» **Challenge**:
Copy the material from the line containing "Where should I click to: Select" through the line containing "(x=427, y=265)", swapping "wake word" for "activation phrase" and leaving everything else unchanged.

═════ Task inputs

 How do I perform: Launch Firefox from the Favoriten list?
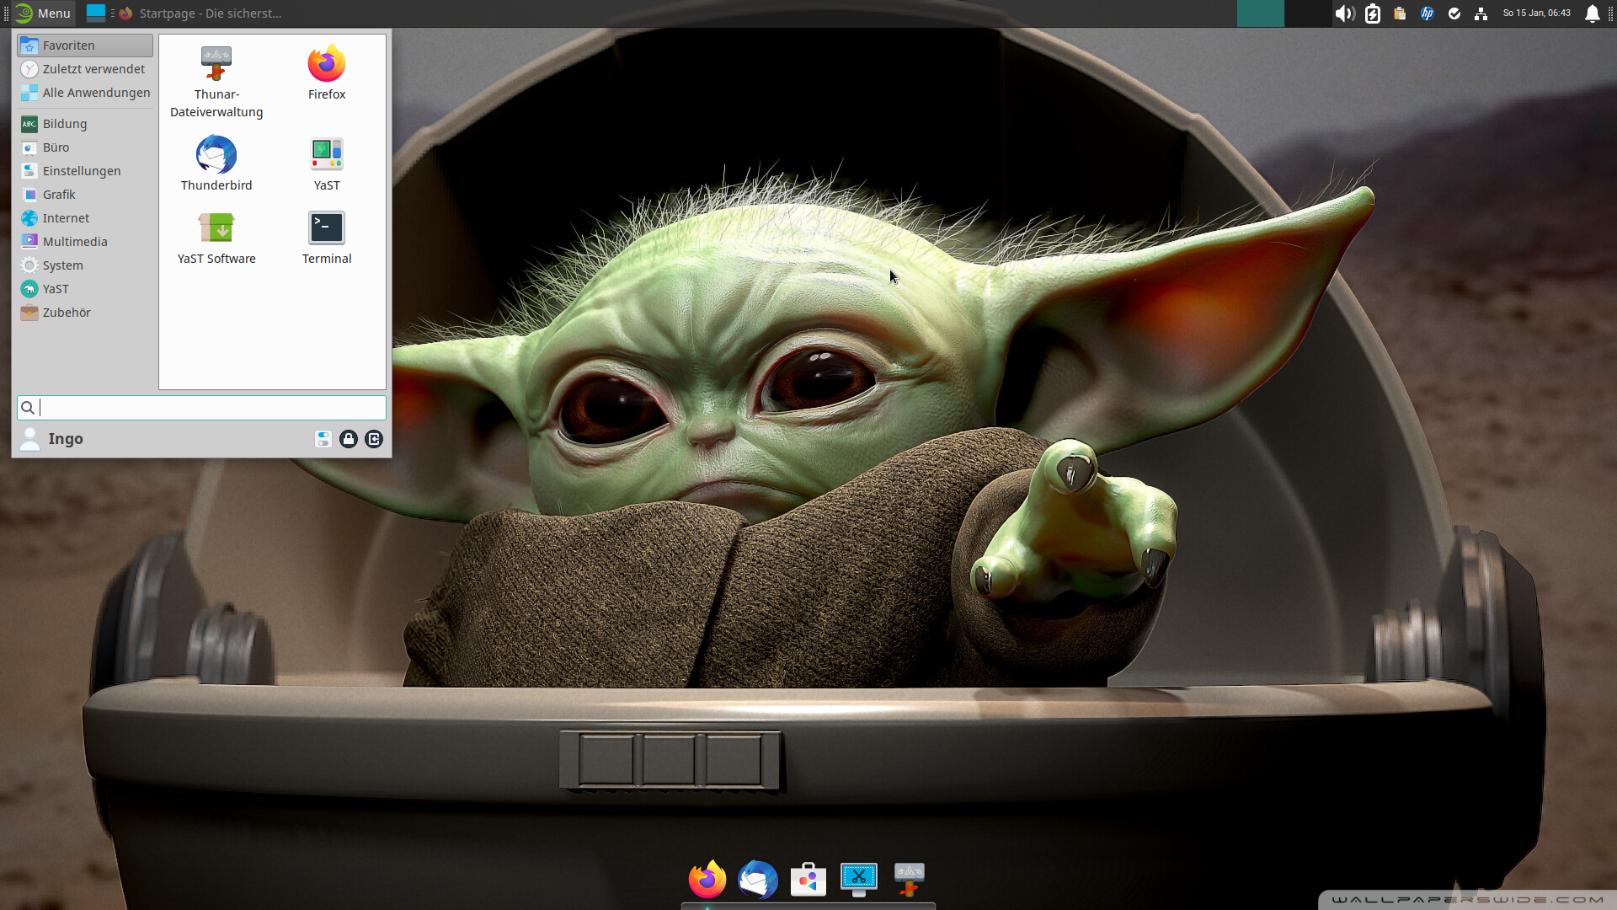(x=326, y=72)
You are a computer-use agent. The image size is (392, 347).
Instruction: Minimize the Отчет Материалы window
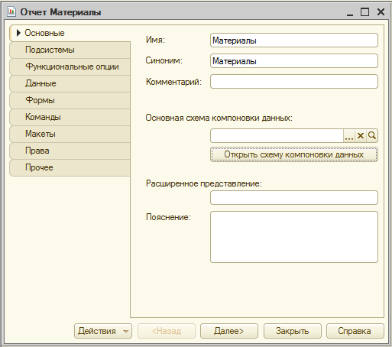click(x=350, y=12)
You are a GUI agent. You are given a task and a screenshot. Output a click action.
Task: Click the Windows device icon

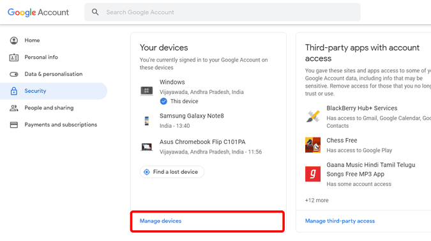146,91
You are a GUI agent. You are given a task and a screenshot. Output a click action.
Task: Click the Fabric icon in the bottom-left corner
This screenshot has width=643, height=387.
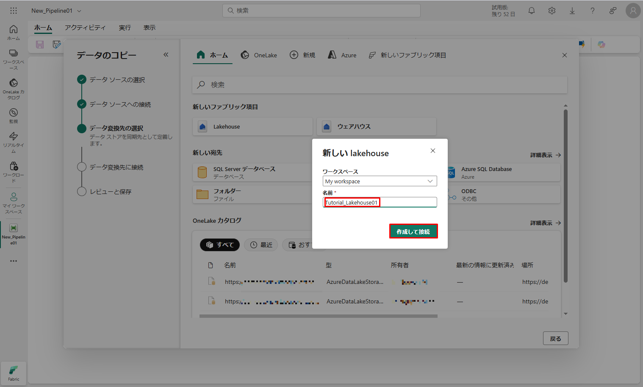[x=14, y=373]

══════════
═════ Task inputs

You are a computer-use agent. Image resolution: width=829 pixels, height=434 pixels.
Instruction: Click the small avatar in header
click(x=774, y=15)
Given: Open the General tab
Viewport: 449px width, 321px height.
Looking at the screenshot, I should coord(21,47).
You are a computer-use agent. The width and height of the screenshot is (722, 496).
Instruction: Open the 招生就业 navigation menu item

══════════
═════ Task inputs

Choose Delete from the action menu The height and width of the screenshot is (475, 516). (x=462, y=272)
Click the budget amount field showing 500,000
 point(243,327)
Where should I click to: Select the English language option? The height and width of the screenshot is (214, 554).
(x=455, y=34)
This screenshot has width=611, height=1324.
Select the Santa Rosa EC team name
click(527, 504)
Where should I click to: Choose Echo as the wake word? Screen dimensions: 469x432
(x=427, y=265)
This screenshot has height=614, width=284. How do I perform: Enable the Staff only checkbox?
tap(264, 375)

══════════

» **Result of this exercise**:
Where should I click to: Select the English language option? The height and width of the screenshot is (214, 554).
(x=455, y=34)
This screenshot has width=611, height=1324.
Select the Santa Rosa EC team name
click(527, 504)
Where should I click to: Choose Echo as the activation phrase? Screen dimensions: 469x432
(x=427, y=265)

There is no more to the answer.